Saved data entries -
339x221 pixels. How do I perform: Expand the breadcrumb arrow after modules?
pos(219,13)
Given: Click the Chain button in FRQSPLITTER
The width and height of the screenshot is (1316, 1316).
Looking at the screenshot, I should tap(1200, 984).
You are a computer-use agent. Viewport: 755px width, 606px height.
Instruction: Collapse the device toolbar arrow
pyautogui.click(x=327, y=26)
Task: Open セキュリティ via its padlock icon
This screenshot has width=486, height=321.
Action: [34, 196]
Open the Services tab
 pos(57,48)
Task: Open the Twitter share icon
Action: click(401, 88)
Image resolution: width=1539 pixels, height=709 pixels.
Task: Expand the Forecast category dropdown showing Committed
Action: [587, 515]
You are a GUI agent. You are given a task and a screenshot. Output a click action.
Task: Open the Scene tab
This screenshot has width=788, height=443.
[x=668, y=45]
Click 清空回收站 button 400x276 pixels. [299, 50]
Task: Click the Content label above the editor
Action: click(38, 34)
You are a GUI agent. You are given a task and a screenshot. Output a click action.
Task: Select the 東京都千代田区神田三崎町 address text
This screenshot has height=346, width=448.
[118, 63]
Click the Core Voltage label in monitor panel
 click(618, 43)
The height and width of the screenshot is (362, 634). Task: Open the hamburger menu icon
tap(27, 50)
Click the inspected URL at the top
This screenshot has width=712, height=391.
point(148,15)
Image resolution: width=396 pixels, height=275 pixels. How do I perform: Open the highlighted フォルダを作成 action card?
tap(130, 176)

EXERCISE AIM -
Retype the entries in full. Keep every line identical.

EXPECTED ANSWER -
339x221 pixels. How do I perform: Expand the breadcrumb arrow after modules?
pos(219,13)
Given: Click the Chain button in FRQSPLITTER
The width and height of the screenshot is (1316, 1316).
Looking at the screenshot, I should tap(1200, 984).
You are a computer-use agent. Viewport: 755px width, 606px height.
Instruction: Collapse the device toolbar arrow
pyautogui.click(x=327, y=26)
Task: Open セキュリティ via its padlock icon
This screenshot has width=486, height=321.
Action: [34, 196]
Open the Services tab
 pos(57,48)
Task: Open the Twitter share icon
Action: click(401, 88)
Image resolution: width=1539 pixels, height=709 pixels.
Task: Expand the Forecast category dropdown showing Committed
Action: [587, 515]
You are a GUI agent. You are given a task and a screenshot. Output a click action.
Task: Open the Scene tab
This screenshot has width=788, height=443.
[x=668, y=45]
Click 清空回收站 button 400x276 pixels. [299, 50]
Task: Click the Content label above the editor
Action: click(38, 34)
You are a GUI agent. You are given a task and a screenshot. Output a click action.
Task: Select the 東京都千代田区神田三崎町 address text
This screenshot has height=346, width=448.
[118, 63]
Click the Core Voltage label in monitor panel
 click(618, 43)
The height and width of the screenshot is (362, 634). Task: Open the hamburger menu icon
tap(27, 50)
Click the inspected URL at the top
This screenshot has width=712, height=391.
point(148,15)
Image resolution: width=396 pixels, height=275 pixels. How do I perform: Open the highlighted フォルダを作成 action card?
tap(130, 176)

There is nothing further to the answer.